Alexander Wandl and Birgit Hausleitner at the reception after the defence.

Alexander Wandl obtained his PhD at TU Delft with a dissertation titled “Territories-in-between: A Cross-case Comparison of Dispersed Urban Development in Europe”. The defense took place at the AULA TU Delft  on 22 JAN 2020. The promotors were Professor Vincent Nadin and Professor Wil Zonneveld, and the co-promotor was Associate Professor Remon Roiij. Birgit Hausleitner and Ulf Hackauf were paranymphs.

Alex is part of the section of Environmental Technology and Design at the Department of Urbanism, a section led by Professor Arjan van Timmeren. van Timmeren was a member of the PhD committee, together with Paola Viganò (IUAV University of Venice and EPFL Lausanne), Prof. Axel Borsdorf (University of Innsbruck), Dr. David Hamers (Planbureau voor de Leefomgeving).

Alex has been contributing to education and research at the Department of Urbanism since his graduation at the EMU (European Master of Urbanism) with notable publications such as “Amsterwarm: Gebiedstypologie warmte-eiland Amsterdam” and “Hotterdam: How space is making Rotterdam warmer, how this affects the health of its inhabitants, and what can be done about it“, both in co-authorship with Frank van der Hoeven, The circular economy concept in design education: Enhancing understanding and innovation by means of situated learning (2019) in Urban Planning. Alex has also acted as editor of the special issue of Planning Practice and Research: Sustainable Planning of peri-urban areas (2017).

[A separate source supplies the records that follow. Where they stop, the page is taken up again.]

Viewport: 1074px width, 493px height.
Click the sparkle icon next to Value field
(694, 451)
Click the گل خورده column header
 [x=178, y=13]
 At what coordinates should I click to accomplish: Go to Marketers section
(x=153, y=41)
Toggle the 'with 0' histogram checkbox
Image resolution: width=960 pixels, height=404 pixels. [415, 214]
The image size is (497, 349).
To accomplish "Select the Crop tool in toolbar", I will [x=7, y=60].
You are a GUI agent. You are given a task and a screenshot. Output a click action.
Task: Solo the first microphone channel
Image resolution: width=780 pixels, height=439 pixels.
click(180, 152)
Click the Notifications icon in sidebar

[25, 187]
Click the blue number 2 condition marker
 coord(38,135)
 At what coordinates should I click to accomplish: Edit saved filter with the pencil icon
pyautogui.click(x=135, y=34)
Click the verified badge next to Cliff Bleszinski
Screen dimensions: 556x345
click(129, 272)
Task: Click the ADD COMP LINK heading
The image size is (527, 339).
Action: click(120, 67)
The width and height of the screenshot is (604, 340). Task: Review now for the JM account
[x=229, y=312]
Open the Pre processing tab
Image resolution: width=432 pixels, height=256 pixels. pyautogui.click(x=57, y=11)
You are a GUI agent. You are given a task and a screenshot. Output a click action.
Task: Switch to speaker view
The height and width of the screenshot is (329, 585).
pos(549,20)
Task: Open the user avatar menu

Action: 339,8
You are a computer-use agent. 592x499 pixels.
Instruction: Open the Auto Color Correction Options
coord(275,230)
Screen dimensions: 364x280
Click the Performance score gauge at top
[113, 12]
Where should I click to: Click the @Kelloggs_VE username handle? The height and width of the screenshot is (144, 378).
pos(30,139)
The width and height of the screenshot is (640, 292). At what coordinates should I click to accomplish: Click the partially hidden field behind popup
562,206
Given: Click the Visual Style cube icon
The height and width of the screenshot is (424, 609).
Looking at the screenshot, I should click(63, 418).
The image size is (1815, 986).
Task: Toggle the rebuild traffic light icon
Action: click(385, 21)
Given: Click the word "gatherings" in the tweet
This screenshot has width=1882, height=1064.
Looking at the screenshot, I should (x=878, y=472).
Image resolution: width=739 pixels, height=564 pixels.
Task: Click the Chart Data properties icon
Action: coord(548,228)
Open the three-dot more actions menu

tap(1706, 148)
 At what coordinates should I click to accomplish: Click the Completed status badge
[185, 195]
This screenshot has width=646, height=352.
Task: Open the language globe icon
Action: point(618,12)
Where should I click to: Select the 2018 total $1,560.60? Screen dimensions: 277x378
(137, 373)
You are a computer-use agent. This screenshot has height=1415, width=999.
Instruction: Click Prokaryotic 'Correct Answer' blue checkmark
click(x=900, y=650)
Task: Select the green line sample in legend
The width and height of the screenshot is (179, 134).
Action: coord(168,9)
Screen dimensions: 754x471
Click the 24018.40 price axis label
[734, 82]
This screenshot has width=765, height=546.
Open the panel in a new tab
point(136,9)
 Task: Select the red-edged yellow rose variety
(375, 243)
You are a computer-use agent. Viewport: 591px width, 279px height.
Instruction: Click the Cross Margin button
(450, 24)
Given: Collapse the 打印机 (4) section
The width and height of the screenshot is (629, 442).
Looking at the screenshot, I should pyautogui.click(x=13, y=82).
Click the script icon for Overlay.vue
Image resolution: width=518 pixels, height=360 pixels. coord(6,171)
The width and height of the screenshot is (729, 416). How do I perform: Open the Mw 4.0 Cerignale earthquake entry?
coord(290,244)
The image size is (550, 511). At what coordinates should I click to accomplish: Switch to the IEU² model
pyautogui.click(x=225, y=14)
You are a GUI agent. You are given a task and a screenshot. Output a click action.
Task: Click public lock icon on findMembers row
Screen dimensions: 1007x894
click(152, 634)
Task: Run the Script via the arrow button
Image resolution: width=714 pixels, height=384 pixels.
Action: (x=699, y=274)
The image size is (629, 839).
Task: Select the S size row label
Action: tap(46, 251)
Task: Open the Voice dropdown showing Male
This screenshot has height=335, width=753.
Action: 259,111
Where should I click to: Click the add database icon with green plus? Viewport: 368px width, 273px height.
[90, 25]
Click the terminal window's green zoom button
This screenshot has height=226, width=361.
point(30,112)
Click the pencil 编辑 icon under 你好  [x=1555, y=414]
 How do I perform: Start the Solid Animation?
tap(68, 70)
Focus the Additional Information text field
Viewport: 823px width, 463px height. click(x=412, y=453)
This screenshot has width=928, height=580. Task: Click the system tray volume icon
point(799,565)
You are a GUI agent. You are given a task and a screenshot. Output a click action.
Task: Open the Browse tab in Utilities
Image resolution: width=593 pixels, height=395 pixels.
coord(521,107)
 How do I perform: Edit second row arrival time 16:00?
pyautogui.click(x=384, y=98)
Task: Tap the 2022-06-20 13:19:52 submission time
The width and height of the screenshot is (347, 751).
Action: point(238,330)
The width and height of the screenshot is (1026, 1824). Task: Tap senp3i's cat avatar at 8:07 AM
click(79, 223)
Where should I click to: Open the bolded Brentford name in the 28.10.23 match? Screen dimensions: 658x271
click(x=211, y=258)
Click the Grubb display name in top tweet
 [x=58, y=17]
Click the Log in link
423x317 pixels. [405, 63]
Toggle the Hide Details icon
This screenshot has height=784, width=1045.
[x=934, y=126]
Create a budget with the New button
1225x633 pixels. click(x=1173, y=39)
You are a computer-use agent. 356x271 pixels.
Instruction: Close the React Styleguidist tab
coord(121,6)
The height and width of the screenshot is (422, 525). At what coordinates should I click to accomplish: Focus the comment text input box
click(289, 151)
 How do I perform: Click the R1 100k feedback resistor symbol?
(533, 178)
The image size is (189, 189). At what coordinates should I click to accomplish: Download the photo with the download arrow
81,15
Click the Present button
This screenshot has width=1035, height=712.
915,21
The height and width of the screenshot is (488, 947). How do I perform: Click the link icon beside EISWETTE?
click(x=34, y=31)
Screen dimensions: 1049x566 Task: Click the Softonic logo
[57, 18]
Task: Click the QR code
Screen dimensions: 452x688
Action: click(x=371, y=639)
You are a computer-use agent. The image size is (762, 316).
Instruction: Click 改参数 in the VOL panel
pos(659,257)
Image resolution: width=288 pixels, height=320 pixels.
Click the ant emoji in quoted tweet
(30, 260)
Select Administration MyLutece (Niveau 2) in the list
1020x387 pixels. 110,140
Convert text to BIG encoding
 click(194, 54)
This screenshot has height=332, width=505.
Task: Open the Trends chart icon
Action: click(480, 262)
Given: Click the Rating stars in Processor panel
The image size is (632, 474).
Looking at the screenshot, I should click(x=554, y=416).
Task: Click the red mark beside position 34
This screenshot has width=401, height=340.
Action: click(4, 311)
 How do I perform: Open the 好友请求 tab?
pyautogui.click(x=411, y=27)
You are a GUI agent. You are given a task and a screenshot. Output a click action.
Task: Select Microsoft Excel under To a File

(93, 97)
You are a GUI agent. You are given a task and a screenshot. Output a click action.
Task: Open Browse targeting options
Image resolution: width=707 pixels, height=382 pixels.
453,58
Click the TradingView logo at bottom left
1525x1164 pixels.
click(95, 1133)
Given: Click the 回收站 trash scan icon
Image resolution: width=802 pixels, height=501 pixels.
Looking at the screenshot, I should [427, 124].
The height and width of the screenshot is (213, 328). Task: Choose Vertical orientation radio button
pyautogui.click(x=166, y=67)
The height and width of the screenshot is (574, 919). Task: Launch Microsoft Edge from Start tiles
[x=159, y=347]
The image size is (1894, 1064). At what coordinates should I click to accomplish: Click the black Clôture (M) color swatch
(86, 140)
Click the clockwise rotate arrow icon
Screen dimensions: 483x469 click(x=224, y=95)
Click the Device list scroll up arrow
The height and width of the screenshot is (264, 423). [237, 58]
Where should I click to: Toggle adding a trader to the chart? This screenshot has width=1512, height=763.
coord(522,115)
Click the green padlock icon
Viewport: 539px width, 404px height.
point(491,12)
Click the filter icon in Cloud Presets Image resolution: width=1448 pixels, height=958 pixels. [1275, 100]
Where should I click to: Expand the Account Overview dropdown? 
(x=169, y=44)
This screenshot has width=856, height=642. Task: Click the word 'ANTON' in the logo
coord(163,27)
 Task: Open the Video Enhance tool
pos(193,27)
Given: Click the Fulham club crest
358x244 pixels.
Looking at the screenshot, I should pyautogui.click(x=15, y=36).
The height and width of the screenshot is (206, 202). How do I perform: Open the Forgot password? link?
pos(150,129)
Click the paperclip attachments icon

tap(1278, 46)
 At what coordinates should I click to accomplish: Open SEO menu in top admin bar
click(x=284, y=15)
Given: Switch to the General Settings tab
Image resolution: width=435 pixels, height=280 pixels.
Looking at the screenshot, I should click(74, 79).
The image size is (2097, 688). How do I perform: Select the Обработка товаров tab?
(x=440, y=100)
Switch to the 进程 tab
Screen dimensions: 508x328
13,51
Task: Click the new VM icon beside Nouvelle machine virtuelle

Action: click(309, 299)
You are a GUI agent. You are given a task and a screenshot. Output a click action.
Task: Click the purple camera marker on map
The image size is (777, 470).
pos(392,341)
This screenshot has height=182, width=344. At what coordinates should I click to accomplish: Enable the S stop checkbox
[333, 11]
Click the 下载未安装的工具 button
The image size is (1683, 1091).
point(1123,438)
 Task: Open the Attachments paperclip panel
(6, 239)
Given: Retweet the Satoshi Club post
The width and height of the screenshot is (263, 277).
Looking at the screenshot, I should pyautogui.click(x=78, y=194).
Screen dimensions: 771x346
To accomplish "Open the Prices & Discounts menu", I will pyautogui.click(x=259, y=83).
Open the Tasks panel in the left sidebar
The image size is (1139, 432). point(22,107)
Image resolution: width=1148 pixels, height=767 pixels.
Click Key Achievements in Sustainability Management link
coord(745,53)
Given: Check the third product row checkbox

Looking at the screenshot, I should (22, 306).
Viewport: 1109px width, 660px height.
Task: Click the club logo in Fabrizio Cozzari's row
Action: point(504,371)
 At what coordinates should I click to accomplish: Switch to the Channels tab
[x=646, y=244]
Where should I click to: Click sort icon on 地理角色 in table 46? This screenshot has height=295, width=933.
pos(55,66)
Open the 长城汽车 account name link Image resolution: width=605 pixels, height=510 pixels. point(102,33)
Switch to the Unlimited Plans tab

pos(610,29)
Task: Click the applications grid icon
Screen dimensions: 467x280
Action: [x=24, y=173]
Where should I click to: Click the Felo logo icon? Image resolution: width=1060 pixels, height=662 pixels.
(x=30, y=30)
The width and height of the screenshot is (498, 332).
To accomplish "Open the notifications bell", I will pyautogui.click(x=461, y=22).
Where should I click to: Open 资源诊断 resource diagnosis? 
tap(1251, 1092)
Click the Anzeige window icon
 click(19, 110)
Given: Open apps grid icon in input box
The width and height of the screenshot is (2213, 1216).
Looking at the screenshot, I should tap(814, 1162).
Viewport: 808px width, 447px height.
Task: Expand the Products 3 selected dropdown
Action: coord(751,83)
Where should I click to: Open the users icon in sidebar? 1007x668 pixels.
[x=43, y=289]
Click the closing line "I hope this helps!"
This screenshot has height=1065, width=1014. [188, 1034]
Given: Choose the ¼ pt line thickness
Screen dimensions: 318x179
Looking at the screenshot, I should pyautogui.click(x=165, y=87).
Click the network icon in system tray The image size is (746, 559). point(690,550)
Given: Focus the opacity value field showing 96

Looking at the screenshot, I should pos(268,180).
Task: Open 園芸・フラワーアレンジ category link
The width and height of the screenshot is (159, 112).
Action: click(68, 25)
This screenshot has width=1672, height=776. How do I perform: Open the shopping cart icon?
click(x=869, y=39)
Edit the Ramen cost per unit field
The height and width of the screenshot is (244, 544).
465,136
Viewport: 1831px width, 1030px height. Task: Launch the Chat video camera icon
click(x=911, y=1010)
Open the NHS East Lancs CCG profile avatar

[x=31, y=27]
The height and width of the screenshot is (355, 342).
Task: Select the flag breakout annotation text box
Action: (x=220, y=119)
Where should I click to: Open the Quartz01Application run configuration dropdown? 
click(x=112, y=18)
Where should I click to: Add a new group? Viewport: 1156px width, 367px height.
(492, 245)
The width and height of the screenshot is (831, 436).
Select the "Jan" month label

Alex leads a major Horizon 2020 research project titled REPAiR (Resource Management in Peri-Urban Areas: Going beyond urban metabolism), whose “”key innovations (…) are the integration of dynamic resource flow modelling, resource allocation together with urban and regional planning, and human behavioural aspects. REPAiR uses six peri-urban regions across Europe to develop, test and implement a GDSE as a tool for devising place-specific solutions to enhance resource efficiency and urban metabolism”.

Abstract of the PhD dissertation

An increasing body of literature suggests that the conventional idea of a gradual transition in spatial structure from urban to rural does not reflect contemporary patterns of urban development and their potential for sustainable development. The research introduces the concept of territories-in-between (TiB) to address the issues surrounding the sustainability of dispersed urban development. A cross-case comparison research design was chosen to develop methods and principles that can be transferred to other geographical contexts. Ten cases in five countries were studied with the aim to answer the following questions:What spatial structures characterise dispersed urban areas in Europe? Which morphological and functional structures of dispersed urban areas offer the potential for more sustainable development? If so, how can this potential be mapped and measured to inform regional planning and design? Are there similarities and dissimilarities concerning potentials of dispersed urban areas in different locations, planning cultures, topographies and histories? Do dispersed urban areas have distinct characteristics? In sum, the findings show that dispersed urban areas in Europe are quite distinct from urban and rural areas and that they share characteristics from one place to another. The research investigated three aspects of sustainable spatial development, the potential of multi-functionality, the provision of ecosystem services and the presence and potential for mixed-use.